# Gelding wont stand still while saddling



## NicoleS11 (Nov 21, 2008)

anyone??


----------



## Scoutrider (Jun 4, 2009)

You said that you've ridden him before... and he didn't try to move away from the pad and saddle? Has the tack changed? Does the saddle fit him properly in all dimensions? Could there be something painful on the bottom of the pad? Is there any reason why he would suddenly not want the saddle on his back? If this is a new development, then something has changed. He may have rolled funny in his pasture, and so is sore to saddle, who knows... 

If you can rule out pain/discomfort... Have you done any sacking out/desensitizing with him? Some horses just need more time taken with others to get totally comfortable with the saddle/pad moving around them. Something that helped my nervous MorganX was to take a scary object and walk away from him, letting him follow behind me on the lead rope. Shoot, at one time he was deathly afraid of a plastic deck chair. I walked around my arena for 20 minutes carrying that chair, horse following with buggy eyes. Did the trick, though... 

Anyway, if it's a totally new behavior I would look long and hard for a physical cause. If it's just something that he always has done, rule out a physical cause and do as much desensitizing as it takes to get him comfortable.


----------



## NicoleS11 (Nov 21, 2008)

Its all different tack from when I first rode him, but I had a saddle fitter come out and make sure that my saddle fit him the day I first rode him. I did it kind of backwards because I already had my custom built cutting saddle that I spent an arm and a leg on for my old horse so I needed to make sure it fits the horse before I bought the horse. Weird concept but I wanted to make sure...

I havnt had his back checked and he could have rolled in the last 2 weeks. I have been feeling his back all over and he doesnt seem to shy away from any spots. I dont know if he would or not it might be a good idea to have some one look at his back just to make sure...

As far as sacking out I have done a little. I put a plastic bag on the end of a whip and just rubbed him all over with it and he didnt really mind it. Heck when I bought him they wanted to show off how quiet he was. They fired a gun off right next to him and he never moved. I didnt just walk up to him with the pad and saddle and try to put it on. I rubbed the blanket all over his back and up on his neck and letting it fall off his butt. The saddle is a little harder to sack him out with since its 68 lbs and walking around with it and trying to rub it all over him can be hard so I used my old english saddle and he didnt blink an eye at that saddle. 

Im thinking im going to try leaving the saddle right out of it for a while...take my time with the saddle pad and keep working on that till I can put it on with no fuss then move to the saddle. Is that a good idea?


----------



## Cobalt (Jun 6, 2010)

If he's truly scared of being saddled, he's simply not ready yet. You will need to back up and do lots of desensitizing with all kinds of things before you try again. Basically, he should be to the point where he doesn't bat an eyelash over the saddle before you get that far. 

When he's comfortable with the saddle pad, blankets, trash bags (or whatever), when it comes time to do the saddle, don't let "fear" be an option. Have him in a large round pen. Do some lunging exercises and let him in to the middle where you and the saddle are. Pick the saddle up. If he goes to move, immediately send him around for a few more laps. I mean immediately! Let him come back in and stop. When he's calm, pick the saddle up again. If he moves, send him out again. Keep repeating this until you get something accomplished, whether it's just that you can pick it up and take a step towards him without him moving away. Keep these sessions relatively short, like no more than 20-30 minutes. Gradually work up to getting a saddle on his back.

[Dataset excerpt]
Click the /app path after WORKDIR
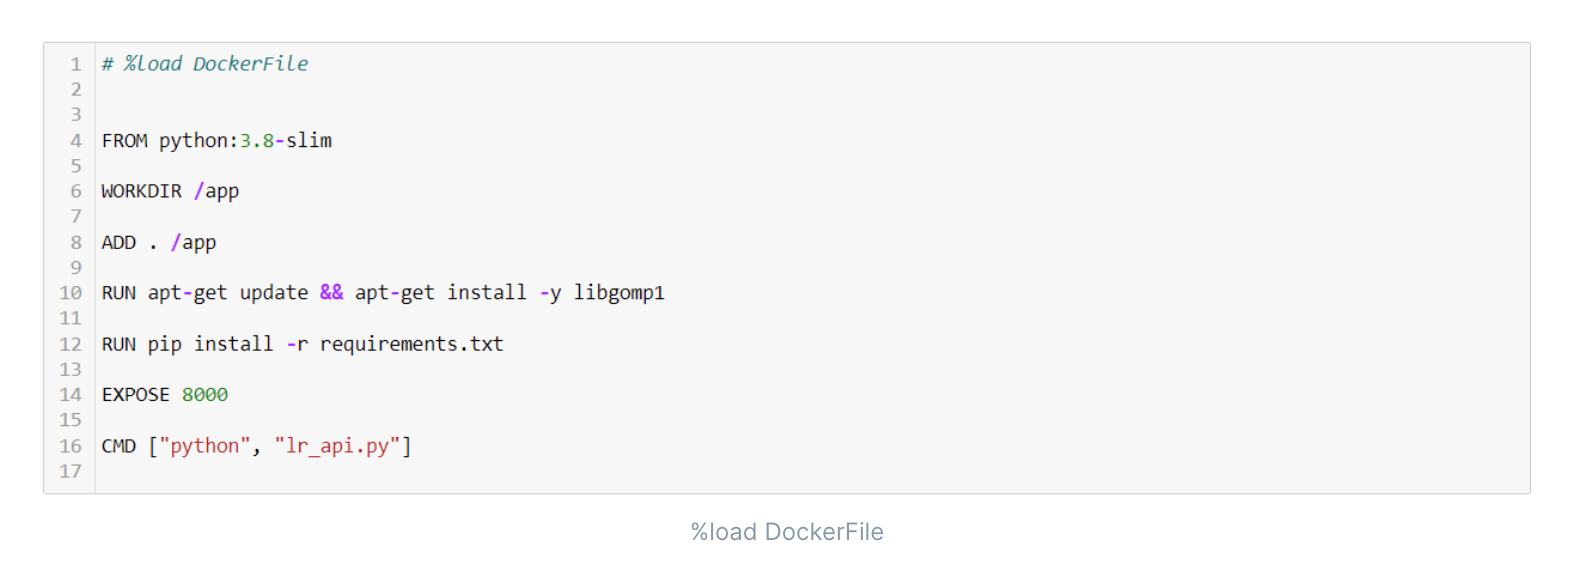 point(217,191)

[Given problem] In the thread on saddling the gelding, repeat word for word everything from "Im thinking im" down to "(Jun 6, 2010)".

[Result of the exercise]
Im thinking im going to try leaving the saddle right out of it for a while...take my time with the saddle pad and keep working on that till I can put it on with no fuss then move to the saddle. Is that a good idea?


----------



## Cobalt (Jun 6, 2010)